Collected data:
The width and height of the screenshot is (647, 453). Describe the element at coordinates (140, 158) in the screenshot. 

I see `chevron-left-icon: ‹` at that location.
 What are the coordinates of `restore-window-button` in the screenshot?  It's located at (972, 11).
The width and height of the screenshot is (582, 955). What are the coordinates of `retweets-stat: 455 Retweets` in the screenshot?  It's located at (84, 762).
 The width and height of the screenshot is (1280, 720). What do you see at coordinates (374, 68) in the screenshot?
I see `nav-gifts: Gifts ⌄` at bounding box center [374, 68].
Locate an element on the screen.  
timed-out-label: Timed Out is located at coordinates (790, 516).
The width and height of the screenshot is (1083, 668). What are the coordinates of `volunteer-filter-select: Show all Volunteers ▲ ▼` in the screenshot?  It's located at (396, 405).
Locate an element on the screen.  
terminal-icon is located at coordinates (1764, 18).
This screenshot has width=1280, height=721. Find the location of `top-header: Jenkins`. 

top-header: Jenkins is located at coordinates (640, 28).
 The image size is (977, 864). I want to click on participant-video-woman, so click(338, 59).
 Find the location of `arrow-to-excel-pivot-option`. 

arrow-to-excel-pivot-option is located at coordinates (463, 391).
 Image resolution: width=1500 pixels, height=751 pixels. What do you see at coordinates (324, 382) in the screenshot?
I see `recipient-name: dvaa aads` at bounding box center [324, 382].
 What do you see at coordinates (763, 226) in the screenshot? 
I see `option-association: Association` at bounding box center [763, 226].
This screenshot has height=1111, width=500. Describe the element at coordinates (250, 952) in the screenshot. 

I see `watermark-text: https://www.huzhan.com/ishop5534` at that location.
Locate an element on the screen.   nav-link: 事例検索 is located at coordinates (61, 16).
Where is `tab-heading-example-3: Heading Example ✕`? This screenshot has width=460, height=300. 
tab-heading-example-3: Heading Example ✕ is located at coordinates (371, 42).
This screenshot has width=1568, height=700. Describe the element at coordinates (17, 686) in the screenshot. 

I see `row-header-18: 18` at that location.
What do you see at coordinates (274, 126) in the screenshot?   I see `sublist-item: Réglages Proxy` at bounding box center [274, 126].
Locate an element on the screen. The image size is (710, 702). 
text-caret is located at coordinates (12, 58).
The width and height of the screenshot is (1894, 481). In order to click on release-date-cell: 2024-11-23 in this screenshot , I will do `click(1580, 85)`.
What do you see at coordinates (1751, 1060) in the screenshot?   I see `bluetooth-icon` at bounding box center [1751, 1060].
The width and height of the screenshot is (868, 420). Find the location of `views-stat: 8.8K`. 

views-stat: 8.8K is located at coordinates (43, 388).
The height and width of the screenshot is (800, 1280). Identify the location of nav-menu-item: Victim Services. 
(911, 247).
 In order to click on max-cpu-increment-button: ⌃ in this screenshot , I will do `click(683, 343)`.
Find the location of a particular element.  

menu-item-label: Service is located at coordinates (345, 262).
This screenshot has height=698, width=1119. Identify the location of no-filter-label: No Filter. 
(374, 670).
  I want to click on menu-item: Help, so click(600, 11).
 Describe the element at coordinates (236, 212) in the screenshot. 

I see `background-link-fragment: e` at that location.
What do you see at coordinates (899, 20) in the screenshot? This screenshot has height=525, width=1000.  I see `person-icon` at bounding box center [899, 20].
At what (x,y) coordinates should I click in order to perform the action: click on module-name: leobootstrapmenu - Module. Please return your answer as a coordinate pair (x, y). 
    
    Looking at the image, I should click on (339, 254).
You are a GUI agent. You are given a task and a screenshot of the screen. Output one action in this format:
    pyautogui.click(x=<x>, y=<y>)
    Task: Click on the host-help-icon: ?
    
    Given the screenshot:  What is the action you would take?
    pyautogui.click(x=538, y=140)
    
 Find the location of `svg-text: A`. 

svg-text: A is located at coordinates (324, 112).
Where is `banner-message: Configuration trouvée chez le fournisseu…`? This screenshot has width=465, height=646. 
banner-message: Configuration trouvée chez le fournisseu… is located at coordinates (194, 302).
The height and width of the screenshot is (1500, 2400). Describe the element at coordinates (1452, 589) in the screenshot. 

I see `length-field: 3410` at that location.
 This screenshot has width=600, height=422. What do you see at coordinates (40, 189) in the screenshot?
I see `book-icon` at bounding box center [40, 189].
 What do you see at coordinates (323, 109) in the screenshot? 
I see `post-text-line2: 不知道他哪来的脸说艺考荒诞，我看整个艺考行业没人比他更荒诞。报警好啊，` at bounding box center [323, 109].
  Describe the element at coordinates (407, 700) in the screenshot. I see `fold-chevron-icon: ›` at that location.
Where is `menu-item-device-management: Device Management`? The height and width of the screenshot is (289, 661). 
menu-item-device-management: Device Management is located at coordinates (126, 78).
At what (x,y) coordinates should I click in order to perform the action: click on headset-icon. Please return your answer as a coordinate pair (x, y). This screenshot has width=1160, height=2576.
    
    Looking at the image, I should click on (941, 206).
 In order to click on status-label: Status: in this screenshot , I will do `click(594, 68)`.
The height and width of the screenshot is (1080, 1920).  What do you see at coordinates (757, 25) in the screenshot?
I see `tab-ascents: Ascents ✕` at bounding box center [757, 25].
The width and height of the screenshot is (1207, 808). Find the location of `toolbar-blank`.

▶ _Task to carry out_: Reproduce all the records above, changing every "Find the location of" to "Give the position of" and keeping everything else the same.

▶ _Completed task_:
The width and height of the screenshot is (647, 453). Describe the element at coordinates (140, 158) in the screenshot. 

I see `chevron-left-icon: ‹` at that location.
 What are the coordinates of `restore-window-button` in the screenshot?  It's located at (972, 11).
The width and height of the screenshot is (582, 955). What are the coordinates of `retweets-stat: 455 Retweets` in the screenshot?  It's located at (84, 762).
 The width and height of the screenshot is (1280, 720). What do you see at coordinates (374, 68) in the screenshot?
I see `nav-gifts: Gifts ⌄` at bounding box center [374, 68].
Locate an element on the screen.  
timed-out-label: Timed Out is located at coordinates (790, 516).
The width and height of the screenshot is (1083, 668). What are the coordinates of `volunteer-filter-select: Show all Volunteers ▲ ▼` in the screenshot?  It's located at (396, 405).
Locate an element on the screen.  
terminal-icon is located at coordinates (1764, 18).
This screenshot has width=1280, height=721. Give the position of `top-header: Jenkins`. 

top-header: Jenkins is located at coordinates (640, 28).
 The image size is (977, 864). I want to click on participant-video-woman, so click(338, 59).
 Give the position of `arrow-to-excel-pivot-option`. 

arrow-to-excel-pivot-option is located at coordinates (463, 391).
 Image resolution: width=1500 pixels, height=751 pixels. What do you see at coordinates (324, 382) in the screenshot?
I see `recipient-name: dvaa aads` at bounding box center [324, 382].
 What do you see at coordinates (763, 226) in the screenshot? 
I see `option-association: Association` at bounding box center [763, 226].
This screenshot has height=1111, width=500. Describe the element at coordinates (250, 952) in the screenshot. 

I see `watermark-text: https://www.huzhan.com/ishop5534` at that location.
Locate an element on the screen.   nav-link: 事例検索 is located at coordinates (61, 16).
Where is `tab-heading-example-3: Heading Example ✕`? This screenshot has width=460, height=300. 
tab-heading-example-3: Heading Example ✕ is located at coordinates (371, 42).
This screenshot has width=1568, height=700. Describe the element at coordinates (17, 686) in the screenshot. 

I see `row-header-18: 18` at that location.
What do you see at coordinates (274, 126) in the screenshot?   I see `sublist-item: Réglages Proxy` at bounding box center [274, 126].
Locate an element on the screen. The image size is (710, 702). 
text-caret is located at coordinates (12, 58).
The width and height of the screenshot is (1894, 481). In order to click on release-date-cell: 2024-11-23 in this screenshot , I will do `click(1580, 85)`.
What do you see at coordinates (1751, 1060) in the screenshot?   I see `bluetooth-icon` at bounding box center [1751, 1060].
The width and height of the screenshot is (868, 420). Give the position of `views-stat: 8.8K`. 

views-stat: 8.8K is located at coordinates (43, 388).
The height and width of the screenshot is (800, 1280). Identify the location of nav-menu-item: Victim Services. 
(911, 247).
 In order to click on max-cpu-increment-button: ⌃ in this screenshot , I will do `click(683, 343)`.
Give the position of a particular element.  

menu-item-label: Service is located at coordinates (345, 262).
This screenshot has height=698, width=1119. Identify the location of no-filter-label: No Filter. 
(374, 670).
  I want to click on menu-item: Help, so click(600, 11).
 Describe the element at coordinates (236, 212) in the screenshot. 

I see `background-link-fragment: e` at that location.
What do you see at coordinates (899, 20) in the screenshot? This screenshot has height=525, width=1000.  I see `person-icon` at bounding box center [899, 20].
At what (x,y) coordinates should I click in order to perform the action: click on module-name: leobootstrapmenu - Module. Please return your answer as a coordinate pair (x, y). 
    
    Looking at the image, I should click on (339, 254).
You are a GUI agent. You are given a task and a screenshot of the screen. Output one action in this format:
    pyautogui.click(x=<x>, y=<y>)
    Task: Click on the host-help-icon: ?
    
    Given the screenshot:  What is the action you would take?
    pyautogui.click(x=538, y=140)
    
 Give the position of `svg-text: A`. 

svg-text: A is located at coordinates (324, 112).
Where is `banner-message: Configuration trouvée chez le fournisseu…`? This screenshot has width=465, height=646. 
banner-message: Configuration trouvée chez le fournisseu… is located at coordinates (194, 302).
The height and width of the screenshot is (1500, 2400). Describe the element at coordinates (1452, 589) in the screenshot. 

I see `length-field: 3410` at that location.
 This screenshot has width=600, height=422. What do you see at coordinates (40, 189) in the screenshot?
I see `book-icon` at bounding box center [40, 189].
 What do you see at coordinates (323, 109) in the screenshot? 
I see `post-text-line2: 不知道他哪来的脸说艺考荒诞，我看整个艺考行业没人比他更荒诞。报警好啊，` at bounding box center [323, 109].
  Describe the element at coordinates (407, 700) in the screenshot. I see `fold-chevron-icon: ›` at that location.
Where is `menu-item-device-management: Device Management`? The height and width of the screenshot is (289, 661). 
menu-item-device-management: Device Management is located at coordinates (126, 78).
At what (x,y) coordinates should I click in order to perform the action: click on headset-icon. Please return your answer as a coordinate pair (x, y). This screenshot has width=1160, height=2576.
    
    Looking at the image, I should click on (941, 206).
 In order to click on status-label: Status: in this screenshot , I will do `click(594, 68)`.
The height and width of the screenshot is (1080, 1920).  What do you see at coordinates (757, 25) in the screenshot?
I see `tab-ascents: Ascents ✕` at bounding box center [757, 25].
The width and height of the screenshot is (1207, 808). Give the position of `toolbar-blank`.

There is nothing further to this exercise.